Every Shade of Autumn

"Every shade of Autumn"...   As I came upon that phrase in my reading, it really struck a cord with me.  Those are my colors--the ones that result, months later, from new spring growth, survive sometimes scorching heat and drought of summers, unveiling themselves once touched in Fall by colder night air, or nipped by a bit of frost.  An Autumn palette is one I am most comfortable with, the hues my eyes and soul relate to beyond surface beauty.

In my memory, my mother dressed me in lots of brown.  She nixed red saying it would clash with the red in my hair.  I've had a strong attraction to particular hues for a long time but I didn't get to indulge myself in that direction until I was an adult.  As a sweet, young thing, working and living in Salt Lake City in the early 60's, I purchased ... did you guess? ... a RED, brushed wool. winter coat.  On layaway!  I remember well the day I made the last payment and put that precious wrap on.  It was finally MINE!  Oh, how I loved that coat.  I loved everything about it.  I'd had so little exposure to shopping.  This was the first time in my life I'd had money to spend on myself.  Without even knowing what I didn't know yet about color and fashion, I picked the perfect shade of red for me--one with warm undertones--and since I had a figure at that time, the slender cut of the coat with its slash side pockets and lapel collar was becoming on me.  I could have fashionably worn that coat in any decade.  That was to become my fashion ID--traditional cuts and styling, Autumn colors.  And I did cloak myself in my red coat until the sleeves and all the edges frayed and the lining literally shredded and fell out!

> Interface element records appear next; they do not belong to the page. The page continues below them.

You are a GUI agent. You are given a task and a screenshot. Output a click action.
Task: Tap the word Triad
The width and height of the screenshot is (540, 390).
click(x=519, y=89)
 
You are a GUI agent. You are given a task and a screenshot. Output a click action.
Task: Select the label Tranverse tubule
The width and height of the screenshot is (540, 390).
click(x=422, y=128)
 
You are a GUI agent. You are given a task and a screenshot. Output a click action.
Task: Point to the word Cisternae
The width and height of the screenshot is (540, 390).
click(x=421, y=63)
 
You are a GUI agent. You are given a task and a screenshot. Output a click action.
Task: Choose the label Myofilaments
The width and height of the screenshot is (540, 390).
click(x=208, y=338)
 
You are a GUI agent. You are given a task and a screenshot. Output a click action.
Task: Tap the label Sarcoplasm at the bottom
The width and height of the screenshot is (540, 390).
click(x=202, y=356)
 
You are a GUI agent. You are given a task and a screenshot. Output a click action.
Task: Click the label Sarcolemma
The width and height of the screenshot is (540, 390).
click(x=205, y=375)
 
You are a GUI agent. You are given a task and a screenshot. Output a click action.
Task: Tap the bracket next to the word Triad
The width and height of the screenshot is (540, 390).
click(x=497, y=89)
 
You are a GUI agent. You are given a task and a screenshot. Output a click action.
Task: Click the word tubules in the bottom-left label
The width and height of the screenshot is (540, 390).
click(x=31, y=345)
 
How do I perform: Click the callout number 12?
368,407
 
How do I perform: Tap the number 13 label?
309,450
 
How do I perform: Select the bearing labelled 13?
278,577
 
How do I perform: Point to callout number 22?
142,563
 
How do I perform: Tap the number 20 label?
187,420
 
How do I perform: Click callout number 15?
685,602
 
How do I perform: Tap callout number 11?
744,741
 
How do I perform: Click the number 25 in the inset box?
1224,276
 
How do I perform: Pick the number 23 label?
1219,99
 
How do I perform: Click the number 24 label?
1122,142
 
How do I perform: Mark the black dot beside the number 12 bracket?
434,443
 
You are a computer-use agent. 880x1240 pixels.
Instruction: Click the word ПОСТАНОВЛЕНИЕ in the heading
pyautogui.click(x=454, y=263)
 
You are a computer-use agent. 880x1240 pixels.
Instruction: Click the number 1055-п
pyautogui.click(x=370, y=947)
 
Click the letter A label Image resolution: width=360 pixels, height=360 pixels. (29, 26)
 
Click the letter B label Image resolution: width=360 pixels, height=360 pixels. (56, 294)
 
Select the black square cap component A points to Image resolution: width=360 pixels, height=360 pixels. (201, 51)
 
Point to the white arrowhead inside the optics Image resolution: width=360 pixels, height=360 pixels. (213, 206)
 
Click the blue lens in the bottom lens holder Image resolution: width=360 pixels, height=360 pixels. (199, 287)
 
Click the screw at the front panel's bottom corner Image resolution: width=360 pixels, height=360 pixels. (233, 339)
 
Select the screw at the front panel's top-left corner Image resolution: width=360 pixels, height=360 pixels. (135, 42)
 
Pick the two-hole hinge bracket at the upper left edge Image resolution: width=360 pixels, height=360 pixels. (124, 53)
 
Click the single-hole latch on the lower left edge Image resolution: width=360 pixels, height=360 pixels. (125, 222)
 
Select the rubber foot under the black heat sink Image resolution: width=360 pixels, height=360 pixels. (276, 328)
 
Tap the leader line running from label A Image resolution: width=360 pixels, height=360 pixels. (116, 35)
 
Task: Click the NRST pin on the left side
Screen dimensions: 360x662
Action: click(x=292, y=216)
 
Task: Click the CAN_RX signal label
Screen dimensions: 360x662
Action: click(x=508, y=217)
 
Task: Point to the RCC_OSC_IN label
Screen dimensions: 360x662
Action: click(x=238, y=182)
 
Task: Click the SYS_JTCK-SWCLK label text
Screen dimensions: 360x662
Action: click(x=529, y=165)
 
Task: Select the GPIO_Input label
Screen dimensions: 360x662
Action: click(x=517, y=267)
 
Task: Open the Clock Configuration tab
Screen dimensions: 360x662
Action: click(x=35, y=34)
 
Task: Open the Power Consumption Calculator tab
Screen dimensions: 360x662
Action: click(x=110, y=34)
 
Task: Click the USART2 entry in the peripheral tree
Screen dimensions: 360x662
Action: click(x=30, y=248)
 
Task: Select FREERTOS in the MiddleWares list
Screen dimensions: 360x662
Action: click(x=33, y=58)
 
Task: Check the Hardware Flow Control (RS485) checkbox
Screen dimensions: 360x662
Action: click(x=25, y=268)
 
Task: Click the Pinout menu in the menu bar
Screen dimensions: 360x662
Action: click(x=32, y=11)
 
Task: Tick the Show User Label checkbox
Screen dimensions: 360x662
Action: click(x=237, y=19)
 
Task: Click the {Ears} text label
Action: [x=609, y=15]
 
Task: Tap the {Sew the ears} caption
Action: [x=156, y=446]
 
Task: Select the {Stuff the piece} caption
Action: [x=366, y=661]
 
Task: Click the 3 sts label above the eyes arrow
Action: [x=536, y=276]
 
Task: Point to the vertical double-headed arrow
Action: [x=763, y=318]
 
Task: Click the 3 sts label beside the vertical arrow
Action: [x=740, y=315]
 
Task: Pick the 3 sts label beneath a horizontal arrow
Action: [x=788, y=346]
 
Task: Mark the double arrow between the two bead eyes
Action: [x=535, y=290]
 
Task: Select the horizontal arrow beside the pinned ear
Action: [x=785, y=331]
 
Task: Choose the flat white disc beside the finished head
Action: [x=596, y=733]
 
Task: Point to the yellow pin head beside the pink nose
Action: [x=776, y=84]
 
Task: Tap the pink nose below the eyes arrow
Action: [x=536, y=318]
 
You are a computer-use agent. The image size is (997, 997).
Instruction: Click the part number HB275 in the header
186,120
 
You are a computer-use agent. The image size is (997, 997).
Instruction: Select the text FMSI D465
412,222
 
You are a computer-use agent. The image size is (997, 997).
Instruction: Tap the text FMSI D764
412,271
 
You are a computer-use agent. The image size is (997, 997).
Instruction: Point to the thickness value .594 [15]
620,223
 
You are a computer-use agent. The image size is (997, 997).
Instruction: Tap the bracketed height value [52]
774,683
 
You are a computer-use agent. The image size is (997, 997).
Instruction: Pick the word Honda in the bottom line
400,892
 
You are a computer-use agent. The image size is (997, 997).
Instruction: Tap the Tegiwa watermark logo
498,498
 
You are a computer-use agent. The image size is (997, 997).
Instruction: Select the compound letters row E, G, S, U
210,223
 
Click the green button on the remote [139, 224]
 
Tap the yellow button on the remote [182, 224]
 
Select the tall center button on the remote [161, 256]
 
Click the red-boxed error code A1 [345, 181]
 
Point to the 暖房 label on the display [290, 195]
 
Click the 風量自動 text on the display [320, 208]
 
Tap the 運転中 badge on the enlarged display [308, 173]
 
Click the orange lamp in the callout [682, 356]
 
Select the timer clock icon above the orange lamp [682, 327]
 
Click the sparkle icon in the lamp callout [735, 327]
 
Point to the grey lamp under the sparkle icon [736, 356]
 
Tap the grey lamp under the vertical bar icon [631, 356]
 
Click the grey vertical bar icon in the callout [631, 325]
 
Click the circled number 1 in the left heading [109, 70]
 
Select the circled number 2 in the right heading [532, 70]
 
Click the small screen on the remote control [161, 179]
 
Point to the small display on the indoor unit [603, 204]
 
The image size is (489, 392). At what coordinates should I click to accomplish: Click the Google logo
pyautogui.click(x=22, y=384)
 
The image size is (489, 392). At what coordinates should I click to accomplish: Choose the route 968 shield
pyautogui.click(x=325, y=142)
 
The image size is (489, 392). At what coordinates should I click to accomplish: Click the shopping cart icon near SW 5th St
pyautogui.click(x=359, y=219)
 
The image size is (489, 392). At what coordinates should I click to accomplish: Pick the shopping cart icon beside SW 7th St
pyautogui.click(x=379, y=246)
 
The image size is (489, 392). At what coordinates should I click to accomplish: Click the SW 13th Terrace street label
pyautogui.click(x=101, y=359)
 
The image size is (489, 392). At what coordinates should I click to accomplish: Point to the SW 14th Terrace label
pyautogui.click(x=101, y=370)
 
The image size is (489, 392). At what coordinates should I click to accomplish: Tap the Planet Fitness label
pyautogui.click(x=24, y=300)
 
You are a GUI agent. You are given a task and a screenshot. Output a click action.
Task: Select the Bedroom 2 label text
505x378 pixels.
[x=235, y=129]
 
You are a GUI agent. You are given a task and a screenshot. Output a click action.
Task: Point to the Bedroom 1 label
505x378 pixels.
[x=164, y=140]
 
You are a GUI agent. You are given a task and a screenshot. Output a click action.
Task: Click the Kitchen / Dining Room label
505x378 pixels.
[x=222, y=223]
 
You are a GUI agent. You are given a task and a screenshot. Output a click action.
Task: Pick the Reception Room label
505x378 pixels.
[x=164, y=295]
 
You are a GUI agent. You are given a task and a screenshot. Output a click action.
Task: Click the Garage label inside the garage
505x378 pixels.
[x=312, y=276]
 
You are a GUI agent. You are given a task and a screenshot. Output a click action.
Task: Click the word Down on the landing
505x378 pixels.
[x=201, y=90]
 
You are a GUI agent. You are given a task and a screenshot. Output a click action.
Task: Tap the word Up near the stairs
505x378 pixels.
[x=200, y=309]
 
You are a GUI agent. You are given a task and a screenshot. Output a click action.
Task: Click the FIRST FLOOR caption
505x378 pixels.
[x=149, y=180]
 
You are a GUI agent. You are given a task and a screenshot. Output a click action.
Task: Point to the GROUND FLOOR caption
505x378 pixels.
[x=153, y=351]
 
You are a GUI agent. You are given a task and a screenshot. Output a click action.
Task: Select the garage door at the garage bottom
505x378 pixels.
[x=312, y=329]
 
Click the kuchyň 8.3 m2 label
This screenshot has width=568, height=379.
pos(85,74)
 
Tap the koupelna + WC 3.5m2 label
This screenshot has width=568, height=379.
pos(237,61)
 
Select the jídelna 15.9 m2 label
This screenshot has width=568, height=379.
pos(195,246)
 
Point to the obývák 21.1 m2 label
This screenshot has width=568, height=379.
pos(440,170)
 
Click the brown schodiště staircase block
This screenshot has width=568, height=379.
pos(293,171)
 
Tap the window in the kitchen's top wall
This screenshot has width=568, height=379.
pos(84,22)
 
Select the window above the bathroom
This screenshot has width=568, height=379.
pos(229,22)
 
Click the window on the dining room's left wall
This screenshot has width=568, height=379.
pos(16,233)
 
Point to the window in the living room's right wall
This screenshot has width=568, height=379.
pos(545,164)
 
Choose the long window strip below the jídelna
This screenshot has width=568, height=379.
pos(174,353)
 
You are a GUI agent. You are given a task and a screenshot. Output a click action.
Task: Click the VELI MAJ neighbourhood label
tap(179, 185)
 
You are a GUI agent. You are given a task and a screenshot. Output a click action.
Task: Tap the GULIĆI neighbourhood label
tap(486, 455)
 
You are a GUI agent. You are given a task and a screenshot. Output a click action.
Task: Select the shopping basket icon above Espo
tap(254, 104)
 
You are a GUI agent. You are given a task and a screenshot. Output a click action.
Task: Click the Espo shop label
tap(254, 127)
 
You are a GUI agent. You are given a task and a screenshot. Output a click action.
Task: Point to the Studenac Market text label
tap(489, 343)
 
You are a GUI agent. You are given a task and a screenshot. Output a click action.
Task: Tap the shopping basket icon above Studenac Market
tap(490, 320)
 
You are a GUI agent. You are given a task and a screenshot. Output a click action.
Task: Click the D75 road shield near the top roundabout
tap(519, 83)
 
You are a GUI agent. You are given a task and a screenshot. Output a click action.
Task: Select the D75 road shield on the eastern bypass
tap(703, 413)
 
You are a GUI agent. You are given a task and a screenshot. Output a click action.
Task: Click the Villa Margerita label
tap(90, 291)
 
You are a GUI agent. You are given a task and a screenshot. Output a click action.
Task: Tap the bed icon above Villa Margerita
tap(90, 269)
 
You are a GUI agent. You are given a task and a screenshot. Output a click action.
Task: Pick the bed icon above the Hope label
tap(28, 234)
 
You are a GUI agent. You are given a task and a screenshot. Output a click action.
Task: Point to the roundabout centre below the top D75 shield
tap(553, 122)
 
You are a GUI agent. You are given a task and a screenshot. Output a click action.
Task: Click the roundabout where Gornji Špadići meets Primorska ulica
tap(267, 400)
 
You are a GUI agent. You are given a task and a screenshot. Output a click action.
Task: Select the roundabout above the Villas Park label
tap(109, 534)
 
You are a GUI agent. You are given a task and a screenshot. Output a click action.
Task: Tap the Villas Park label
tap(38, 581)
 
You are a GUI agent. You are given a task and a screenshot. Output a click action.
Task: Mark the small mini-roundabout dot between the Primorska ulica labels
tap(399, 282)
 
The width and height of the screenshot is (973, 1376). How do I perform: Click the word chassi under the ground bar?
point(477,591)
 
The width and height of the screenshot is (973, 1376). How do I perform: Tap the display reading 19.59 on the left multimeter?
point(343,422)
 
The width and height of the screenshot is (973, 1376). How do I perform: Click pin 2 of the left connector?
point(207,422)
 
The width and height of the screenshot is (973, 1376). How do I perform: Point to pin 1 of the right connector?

Remember the 80's, when it was all the rage to have your "colors" done?  I served as a model once for Edna Burt, who owned Edna Skin Care.  Once a Los Angeles cosmetics company, she moved the operation to Sparks and hosted workshops at her studio, instructing woman in the use of her products and how to put their best foot forward with color.  We met at church.  One of Edna's granddaughters was in my Laurel class.  "You are a 'true' Autumn," she said.  "There are few who are naturally so.  It is the tiny, golden flecks in your eyes that determine this."  And so, I agreed to sit on an artist's stool while Edna and her assistant draped fabric over my shoulders and around my face for one of her session groups.  Her philosophy was that of non-restrictive use of color.  "There is no color a person cannot wear," she said, "if used in the right shade and intensity!"  Then she would demonstrate combinations that made color complimentary winners if you were thought to be an Autumn, a Winter, or a Spring or Summer as determined by skin tone, hair and eye color.  I received a jar of foot cream, for my services.  I always found that funny.

Every shade of Autumn.  I take comfort in them.  They reflect my moods, my thoughts, my insights, and have become a part of who I am.